A dica que dou é que veja o maior número possível de comédias românticas, incluindo todos os clássicos do género, para tentar perceber o que funciona bem. E depois tente arranjar uma maneira nova de contar essa velha estória do “garoto conhece garota, garoto perde garota, garoto recupera garota” (ou vice-versa), abordando por um ângulo que nunca tenha sido explorado. O que, devo confessar, está cada vez mais difícil. Boa sorte em Goiania, e boas escritas.
Caro João Nunes, sentei em frente a este PC do qual o escrevo por volta das 10h (da manhã) e agora às 19:23 (noite) acabei de ler todos os posts referente ao “curso de roteiros”. E tenho muito a lhe agradecer pela disponibilidade, compreensão, dedicação e compartilhamento de tanta informação dessa área. Realmente muito grato e que o tempo seja genoroso contigo e lhe conceda extras para finalizar este curso. Abraços!!! P.S: To fazendo uma lista de dúvidas. Risos!!
Obrigado. Estou a tentar publicar mais uns artigos em breve. O próximo já está quase terminado. Vamos ver…
Quanto às dúvidas, venham elas. Cada pergunta interessante que me fazem poupa-me tempo a pensar em temas de novos artigos ;-)

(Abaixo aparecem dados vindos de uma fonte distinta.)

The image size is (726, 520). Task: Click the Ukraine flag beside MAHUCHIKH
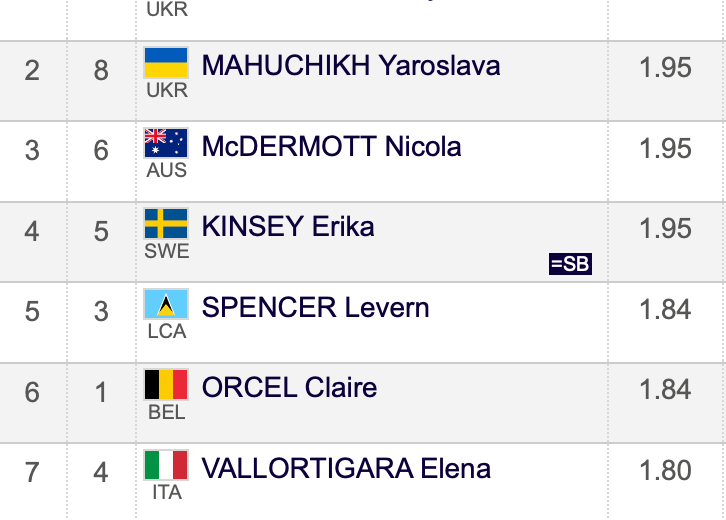coord(166,63)
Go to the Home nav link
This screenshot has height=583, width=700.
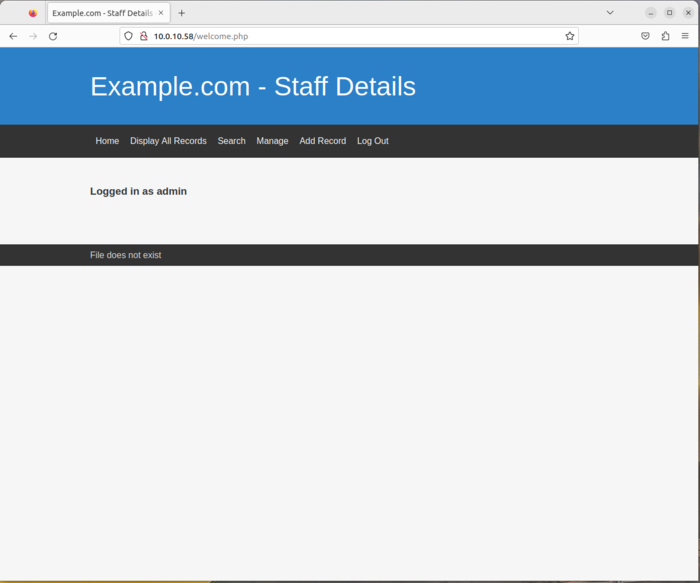coord(107,141)
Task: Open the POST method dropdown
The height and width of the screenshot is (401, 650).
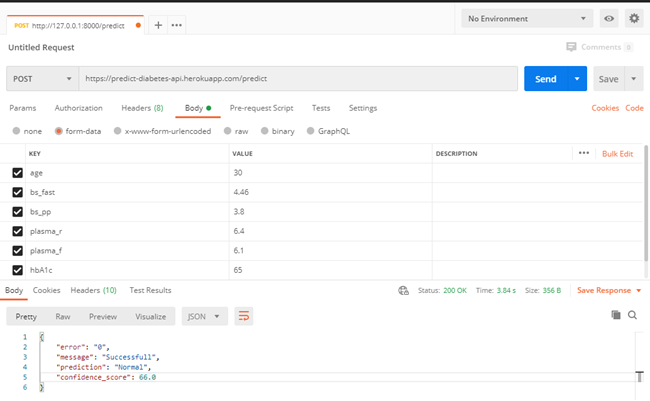Action: click(x=42, y=78)
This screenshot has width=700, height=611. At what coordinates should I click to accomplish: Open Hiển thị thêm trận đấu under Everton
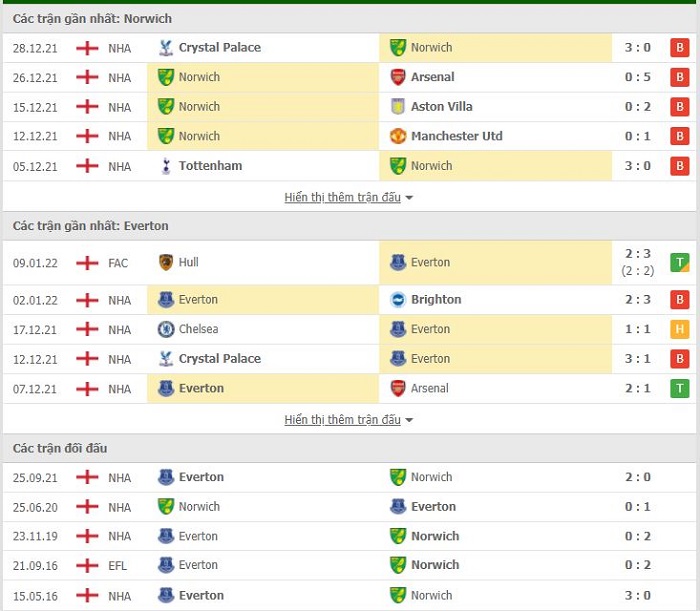click(x=342, y=420)
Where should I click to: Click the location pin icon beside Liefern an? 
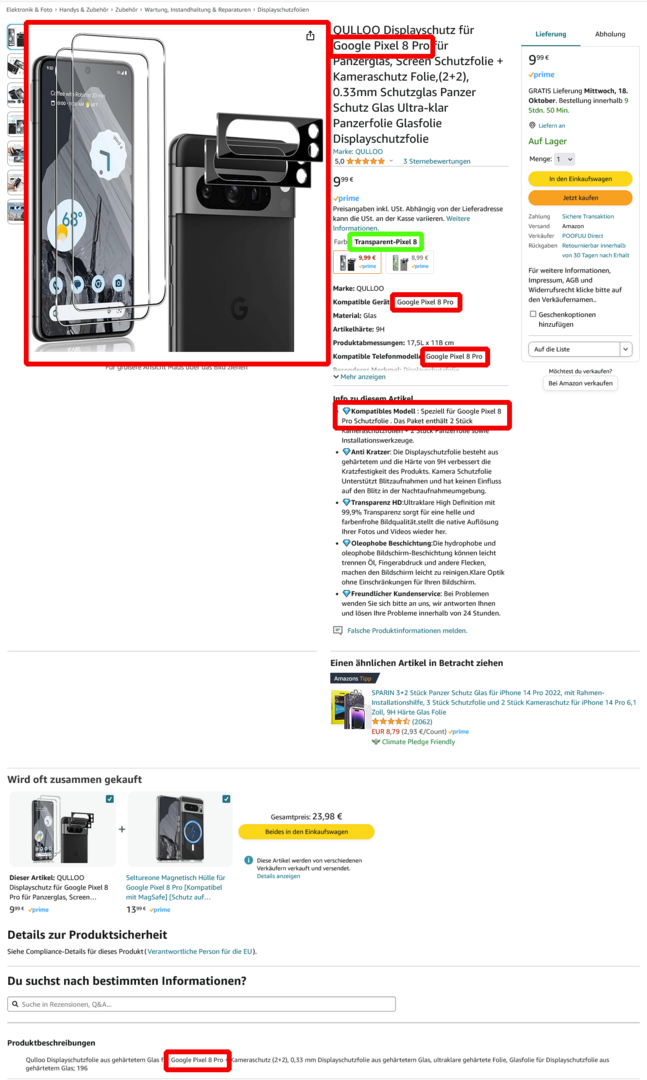(532, 125)
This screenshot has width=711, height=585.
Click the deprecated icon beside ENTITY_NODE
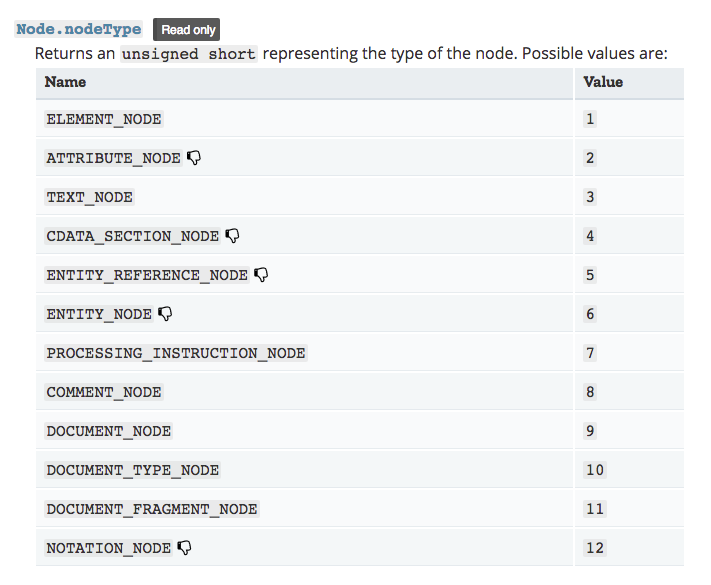(165, 314)
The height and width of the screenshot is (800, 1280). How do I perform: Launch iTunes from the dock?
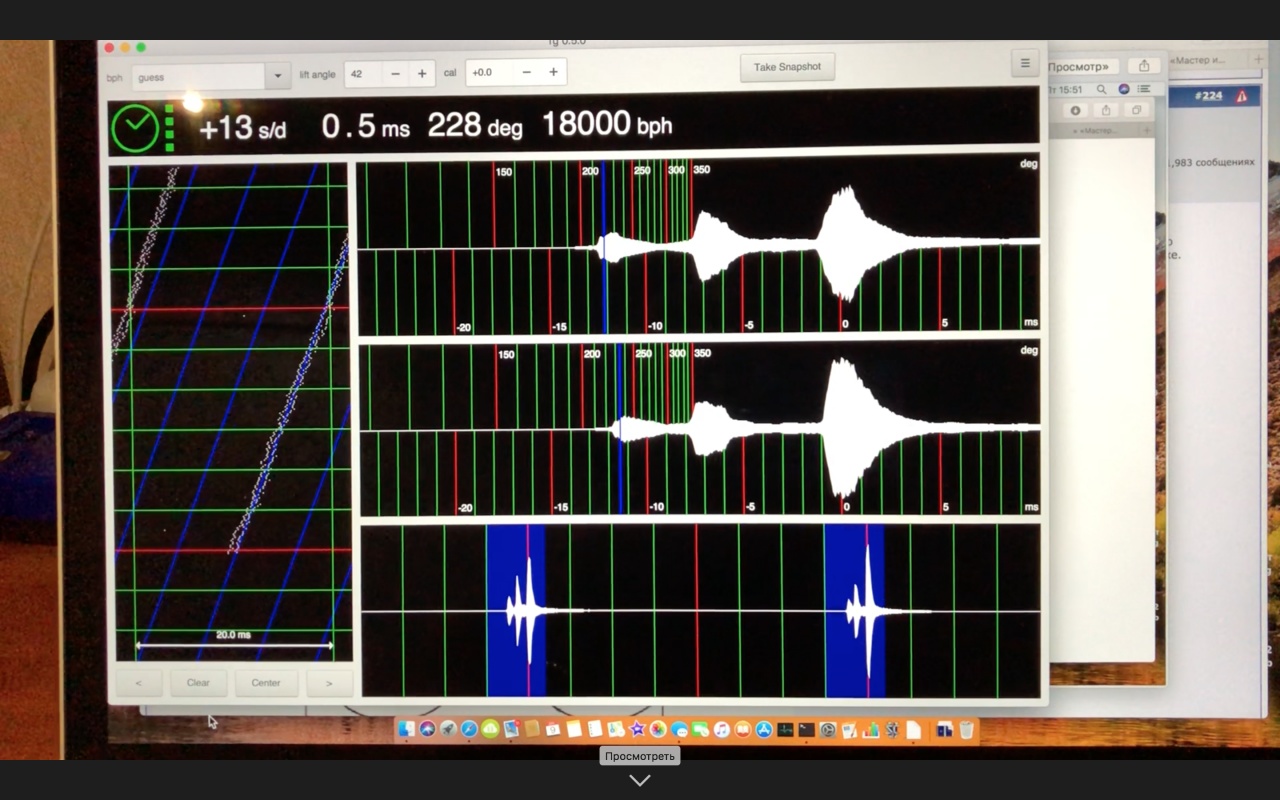pyautogui.click(x=722, y=730)
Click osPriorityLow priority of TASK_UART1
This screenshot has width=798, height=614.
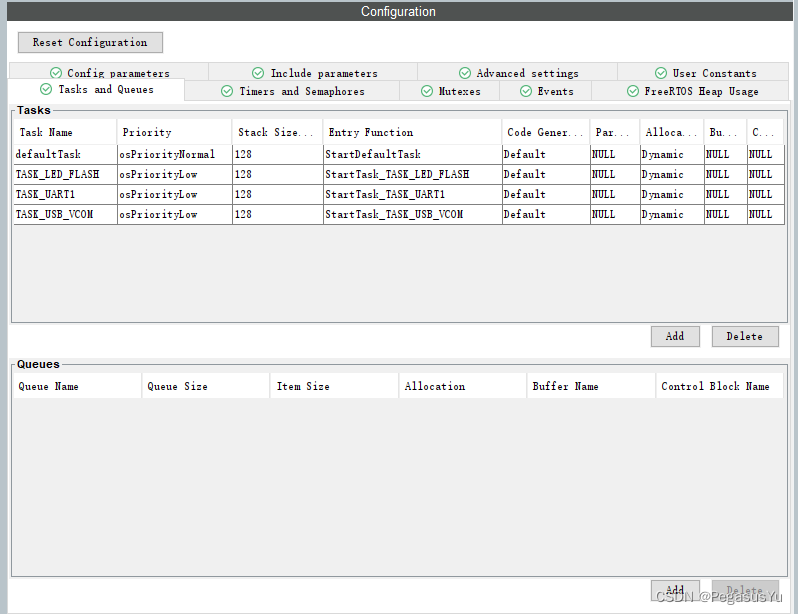[158, 194]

Olá, João! Este seu blog é incrível. Não sou roteirista, apenas uma observadora da sétima arte, mas as informações que você passa fazem com que vejamos o cinema com olhos bem críticos. Sempre fiquei intrigada com aqueles filmes que deixam uma impressão estranha, de que terminaram apenas porque a verba acabou e tiveram que encerrar o projeto. Agora tenho muitos elementos com que entender o processo de construção dos filmes. Obrigada e um abraço!
Ainda bem que o blogue é útil também para os amantes de cinema, mesmo que não escrevam. Neste caso, boas sessões!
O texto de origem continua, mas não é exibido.